The Missing Step in Giving Advice

“Don’t monetize with ads,” he said. “Everybody hates ads. Do affiliate marketing instead! Recommend useful products to your audience, and you’ll do just fine.”

The blogger whose advice I was reading ran a very successful blog. It looked super clean. It got hundreds of thousands of visitors each month. And it made multiple five figures every month.

Running a similar, though not as successful website, I thought I might learn a thing or two, but for some reason, I couldn’t wrap my head around the advice. “I tried all this. So why isn’t it working?”

After some reflection, I realized: The guy missed a step in handing out recommendations. He forgot to take off his glasses, and, as a result, it was your typical, one-size-fits-all kind of advice — and for me, despite running a similar business, it already didn’t fit.

As it happens, he mostly covered finance, an industry in which affiliate payouts are extremely high. Finance companies pay a lot of money for referrals because if even just one out of 1,000 leads invests $10,000 into their product or service, that’s still a great deal for them. Meanwhile, in terms of eroding trust, ads might do more damage on a finance website than any other.

My site, on the other hand, offers free book summaries. We get traffic from all over the world, but a lot of people are students, young professionals, and from lower-income countries. For the first four years or so, we did have affiliate links on every page — yet we only made around $200 per month from hundreds of thousands of visitors. At the same time, ever since we introduced them, ads have done great!

If you have a big audience that doesn’t like to spend money, ads allow you to monetize each visitor, even if only few click the ads. Affiliate links only work when you make a sale, and if not enough people are willing to buy, you can plaster as many links on your site as you want — you won’t make a dime.

Most people give advice in two steps:

  1. “These are the steps I took, and they worked for me.”
  2. “You should take these same steps.”

This framework glosses over the fact that just one little variable change might render the whole template moot.
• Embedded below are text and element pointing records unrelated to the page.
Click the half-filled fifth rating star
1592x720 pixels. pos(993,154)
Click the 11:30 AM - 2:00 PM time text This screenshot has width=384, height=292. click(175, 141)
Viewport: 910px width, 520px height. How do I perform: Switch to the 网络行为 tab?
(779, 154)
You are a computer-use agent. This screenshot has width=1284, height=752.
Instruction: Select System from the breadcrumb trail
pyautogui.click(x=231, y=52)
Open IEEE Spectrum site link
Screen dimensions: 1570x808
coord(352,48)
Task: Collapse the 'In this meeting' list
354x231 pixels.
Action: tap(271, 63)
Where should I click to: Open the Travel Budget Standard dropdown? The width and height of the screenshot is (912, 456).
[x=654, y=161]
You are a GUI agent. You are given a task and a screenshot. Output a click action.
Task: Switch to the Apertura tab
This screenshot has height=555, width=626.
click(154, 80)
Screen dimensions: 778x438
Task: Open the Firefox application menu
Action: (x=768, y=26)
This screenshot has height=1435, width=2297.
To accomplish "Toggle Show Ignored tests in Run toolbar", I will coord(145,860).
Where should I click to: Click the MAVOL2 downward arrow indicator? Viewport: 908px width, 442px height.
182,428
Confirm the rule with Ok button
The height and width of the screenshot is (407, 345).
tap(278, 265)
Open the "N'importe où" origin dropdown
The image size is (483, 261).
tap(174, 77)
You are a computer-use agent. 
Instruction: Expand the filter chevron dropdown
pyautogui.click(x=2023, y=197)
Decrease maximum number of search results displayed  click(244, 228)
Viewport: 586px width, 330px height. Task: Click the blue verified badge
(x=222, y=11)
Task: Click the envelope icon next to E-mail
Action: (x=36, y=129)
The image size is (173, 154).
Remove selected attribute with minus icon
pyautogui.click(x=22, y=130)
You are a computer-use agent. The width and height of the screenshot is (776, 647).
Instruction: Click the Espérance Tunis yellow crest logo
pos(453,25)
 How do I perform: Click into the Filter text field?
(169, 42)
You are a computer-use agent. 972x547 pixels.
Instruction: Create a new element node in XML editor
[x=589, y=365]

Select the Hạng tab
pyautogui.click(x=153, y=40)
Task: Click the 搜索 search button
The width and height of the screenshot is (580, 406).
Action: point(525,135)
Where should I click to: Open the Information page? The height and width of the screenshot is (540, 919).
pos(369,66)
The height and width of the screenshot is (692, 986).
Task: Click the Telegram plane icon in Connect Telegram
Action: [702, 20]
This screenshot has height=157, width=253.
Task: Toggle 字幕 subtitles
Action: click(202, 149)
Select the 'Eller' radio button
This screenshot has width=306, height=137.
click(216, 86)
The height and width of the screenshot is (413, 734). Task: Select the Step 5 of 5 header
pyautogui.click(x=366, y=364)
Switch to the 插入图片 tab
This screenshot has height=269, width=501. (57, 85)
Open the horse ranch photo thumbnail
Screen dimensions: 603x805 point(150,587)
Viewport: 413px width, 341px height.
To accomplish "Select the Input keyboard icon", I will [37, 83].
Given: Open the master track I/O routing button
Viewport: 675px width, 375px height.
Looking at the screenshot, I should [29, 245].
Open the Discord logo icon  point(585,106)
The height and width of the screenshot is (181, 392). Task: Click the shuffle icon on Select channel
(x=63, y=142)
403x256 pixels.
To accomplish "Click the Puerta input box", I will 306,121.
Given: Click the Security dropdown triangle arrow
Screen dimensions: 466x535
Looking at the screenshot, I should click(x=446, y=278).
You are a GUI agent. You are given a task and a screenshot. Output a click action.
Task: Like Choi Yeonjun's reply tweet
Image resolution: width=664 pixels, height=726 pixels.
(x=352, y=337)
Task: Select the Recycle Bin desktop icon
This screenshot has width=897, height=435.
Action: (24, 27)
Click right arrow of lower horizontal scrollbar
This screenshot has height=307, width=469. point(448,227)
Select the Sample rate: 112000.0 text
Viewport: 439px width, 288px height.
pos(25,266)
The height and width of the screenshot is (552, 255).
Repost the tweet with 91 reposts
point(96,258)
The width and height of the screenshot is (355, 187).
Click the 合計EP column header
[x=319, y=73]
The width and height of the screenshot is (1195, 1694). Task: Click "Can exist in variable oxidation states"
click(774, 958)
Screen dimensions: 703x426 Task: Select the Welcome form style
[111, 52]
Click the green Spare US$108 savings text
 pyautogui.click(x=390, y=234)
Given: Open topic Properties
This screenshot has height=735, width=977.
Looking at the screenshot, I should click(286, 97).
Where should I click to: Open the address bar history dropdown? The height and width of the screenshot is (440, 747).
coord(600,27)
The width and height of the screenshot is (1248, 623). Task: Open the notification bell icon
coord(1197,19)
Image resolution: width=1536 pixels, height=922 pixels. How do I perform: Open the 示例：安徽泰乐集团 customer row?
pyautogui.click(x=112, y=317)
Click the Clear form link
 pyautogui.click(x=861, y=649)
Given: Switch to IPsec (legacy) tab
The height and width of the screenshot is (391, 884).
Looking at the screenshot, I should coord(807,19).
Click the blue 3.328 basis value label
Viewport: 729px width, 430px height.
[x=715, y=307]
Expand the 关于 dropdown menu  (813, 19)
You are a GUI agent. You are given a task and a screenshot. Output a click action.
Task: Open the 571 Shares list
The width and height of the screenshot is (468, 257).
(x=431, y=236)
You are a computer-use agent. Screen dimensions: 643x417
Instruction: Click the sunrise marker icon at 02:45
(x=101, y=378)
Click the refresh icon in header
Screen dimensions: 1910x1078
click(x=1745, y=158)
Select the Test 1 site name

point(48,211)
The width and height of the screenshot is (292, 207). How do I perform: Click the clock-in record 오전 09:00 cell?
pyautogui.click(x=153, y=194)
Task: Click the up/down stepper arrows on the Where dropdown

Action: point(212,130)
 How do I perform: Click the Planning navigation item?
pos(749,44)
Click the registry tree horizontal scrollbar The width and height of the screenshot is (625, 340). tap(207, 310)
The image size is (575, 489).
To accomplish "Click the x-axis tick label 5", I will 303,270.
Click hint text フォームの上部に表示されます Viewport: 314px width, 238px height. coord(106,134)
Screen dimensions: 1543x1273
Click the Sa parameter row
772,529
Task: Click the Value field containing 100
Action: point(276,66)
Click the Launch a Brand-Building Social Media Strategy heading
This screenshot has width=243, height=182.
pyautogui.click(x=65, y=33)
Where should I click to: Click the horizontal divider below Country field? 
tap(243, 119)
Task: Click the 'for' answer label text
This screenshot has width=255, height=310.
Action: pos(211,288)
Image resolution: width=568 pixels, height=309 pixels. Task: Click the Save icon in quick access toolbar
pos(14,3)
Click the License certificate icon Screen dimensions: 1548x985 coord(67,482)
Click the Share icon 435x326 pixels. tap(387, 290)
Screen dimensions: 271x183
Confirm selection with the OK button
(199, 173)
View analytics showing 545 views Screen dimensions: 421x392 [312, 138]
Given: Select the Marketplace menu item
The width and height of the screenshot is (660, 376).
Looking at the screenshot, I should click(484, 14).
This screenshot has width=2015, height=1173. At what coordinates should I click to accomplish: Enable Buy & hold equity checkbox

What these people are missing is a crucial second step. Here’s how we should actually give advice:

  1. “These are the steps I took, and they worked for me.”
  2. “This is the situation I was in before I took those steps, and these are some of the reasons why I think those steps worked for me at that time.”
  3. “If you’re in the same situation I was in and want the same outcome, you should try to take these same steps.”

What works for a finance website will be very different from what works for a book summary blog. What works in 2009 is unlikely to work in 2018. And what works for a white woman in her 30s might not be of use to a Black man of 54.

It’s great to share your wisdom. You’ve worked hard for it, and a lot of us will benefit. Just try to give us the full picture instead of a flattened, 2D-version of your story. It’s not just more fun; it’ll also be more helpful — and, graciously, if affiliate marketing doesn’t work for us, it gives us permission to turn on the ads.